(Collected data entries)
━━━━━━━━

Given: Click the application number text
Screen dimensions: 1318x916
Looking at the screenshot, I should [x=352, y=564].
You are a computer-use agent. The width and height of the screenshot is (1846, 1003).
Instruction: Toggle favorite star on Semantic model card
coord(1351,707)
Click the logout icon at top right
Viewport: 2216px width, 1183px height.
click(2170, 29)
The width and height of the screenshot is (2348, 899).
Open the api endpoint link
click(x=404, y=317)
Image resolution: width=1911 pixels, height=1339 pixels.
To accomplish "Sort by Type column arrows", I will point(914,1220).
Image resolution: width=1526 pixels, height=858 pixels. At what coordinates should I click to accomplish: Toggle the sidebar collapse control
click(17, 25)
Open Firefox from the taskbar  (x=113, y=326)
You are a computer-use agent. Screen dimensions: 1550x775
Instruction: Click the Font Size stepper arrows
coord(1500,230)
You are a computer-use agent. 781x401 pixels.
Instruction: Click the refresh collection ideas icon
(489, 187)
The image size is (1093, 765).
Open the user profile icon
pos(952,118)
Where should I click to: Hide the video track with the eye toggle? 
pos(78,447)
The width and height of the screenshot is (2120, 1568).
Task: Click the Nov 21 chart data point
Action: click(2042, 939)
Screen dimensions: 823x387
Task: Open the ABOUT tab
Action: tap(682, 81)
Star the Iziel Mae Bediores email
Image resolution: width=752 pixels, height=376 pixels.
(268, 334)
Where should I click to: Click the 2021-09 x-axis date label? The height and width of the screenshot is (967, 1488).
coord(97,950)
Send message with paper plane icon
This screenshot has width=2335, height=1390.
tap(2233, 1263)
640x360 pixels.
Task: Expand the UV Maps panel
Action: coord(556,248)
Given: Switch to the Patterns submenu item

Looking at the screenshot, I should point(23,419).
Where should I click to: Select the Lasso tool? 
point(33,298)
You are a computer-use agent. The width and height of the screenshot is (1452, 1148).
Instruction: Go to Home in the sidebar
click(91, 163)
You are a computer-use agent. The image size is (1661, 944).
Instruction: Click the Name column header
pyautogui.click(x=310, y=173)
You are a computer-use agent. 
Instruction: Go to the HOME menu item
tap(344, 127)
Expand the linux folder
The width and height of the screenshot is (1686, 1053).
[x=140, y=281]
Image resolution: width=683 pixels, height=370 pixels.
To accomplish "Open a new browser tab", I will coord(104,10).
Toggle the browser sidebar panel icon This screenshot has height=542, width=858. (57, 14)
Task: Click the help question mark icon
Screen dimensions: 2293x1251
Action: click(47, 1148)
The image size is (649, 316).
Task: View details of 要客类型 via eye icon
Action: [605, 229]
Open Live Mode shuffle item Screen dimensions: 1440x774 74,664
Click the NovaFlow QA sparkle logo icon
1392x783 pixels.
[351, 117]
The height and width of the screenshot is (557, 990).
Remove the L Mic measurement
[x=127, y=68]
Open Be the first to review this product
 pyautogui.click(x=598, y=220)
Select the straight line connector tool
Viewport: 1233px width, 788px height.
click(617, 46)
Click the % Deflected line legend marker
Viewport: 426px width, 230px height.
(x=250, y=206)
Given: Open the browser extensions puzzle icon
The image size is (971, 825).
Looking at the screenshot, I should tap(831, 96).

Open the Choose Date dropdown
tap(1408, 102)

━━━━━━━━

Task item
Would you please copy out every line of the data exactly?

Result
Given: Click the application number text
Screen dimensions: 1318x916
Looking at the screenshot, I should [x=352, y=564].
You are a computer-use agent. The width and height of the screenshot is (1846, 1003).
Instruction: Toggle favorite star on Semantic model card
coord(1351,707)
Click the logout icon at top right
Viewport: 2216px width, 1183px height.
click(2170, 29)
The width and height of the screenshot is (2348, 899).
Open the api endpoint link
click(x=404, y=317)
Image resolution: width=1911 pixels, height=1339 pixels.
To accomplish "Sort by Type column arrows", I will point(914,1220).
Image resolution: width=1526 pixels, height=858 pixels. At what coordinates should I click to accomplish: Toggle the sidebar collapse control
click(17, 25)
Open Firefox from the taskbar  (x=113, y=326)
You are a computer-use agent. Screen dimensions: 1550x775
Instruction: Click the Font Size stepper arrows
coord(1500,230)
You are a computer-use agent. 781x401 pixels.
Instruction: Click the refresh collection ideas icon
(489, 187)
The image size is (1093, 765).
Open the user profile icon
pos(952,118)
Where should I click to: Hide the video track with the eye toggle? 
pos(78,447)
The width and height of the screenshot is (2120, 1568).
Task: Click the Nov 21 chart data point
Action: click(2042, 939)
Screen dimensions: 823x387
Task: Open the ABOUT tab
Action: tap(682, 81)
Star the Iziel Mae Bediores email
Image resolution: width=752 pixels, height=376 pixels.
(268, 334)
Where should I click to: Click the 2021-09 x-axis date label? The height and width of the screenshot is (967, 1488).
coord(97,950)
Send message with paper plane icon
This screenshot has width=2335, height=1390.
tap(2233, 1263)
640x360 pixels.
Task: Expand the UV Maps panel
Action: coord(556,248)
Given: Switch to the Patterns submenu item

Looking at the screenshot, I should point(23,419).
Where should I click to: Select the Lasso tool? 
point(33,298)
You are a computer-use agent. The width and height of the screenshot is (1452, 1148).
Instruction: Go to Home in the sidebar
click(91, 163)
You are a computer-use agent. The image size is (1661, 944).
Instruction: Click the Name column header
pyautogui.click(x=310, y=173)
You are a computer-use agent. 
Instruction: Go to the HOME menu item
tap(344, 127)
Expand the linux folder
The width and height of the screenshot is (1686, 1053).
[x=140, y=281]
Image resolution: width=683 pixels, height=370 pixels.
To accomplish "Open a new browser tab", I will coord(104,10).
Toggle the browser sidebar panel icon This screenshot has height=542, width=858. (57, 14)
Task: Click the help question mark icon
Screen dimensions: 2293x1251
Action: click(47, 1148)
The image size is (649, 316).
Task: View details of 要客类型 via eye icon
Action: [605, 229]
Open Live Mode shuffle item Screen dimensions: 1440x774 74,664
Click the NovaFlow QA sparkle logo icon
1392x783 pixels.
[351, 117]
The height and width of the screenshot is (557, 990).
Remove the L Mic measurement
[x=127, y=68]
Open Be the first to review this product
 pyautogui.click(x=598, y=220)
Select the straight line connector tool
Viewport: 1233px width, 788px height.
click(617, 46)
Click the % Deflected line legend marker
Viewport: 426px width, 230px height.
(x=250, y=206)
Given: Open the browser extensions puzzle icon
The image size is (971, 825).
Looking at the screenshot, I should tap(831, 96).

Open the Choose Date dropdown
tap(1408, 102)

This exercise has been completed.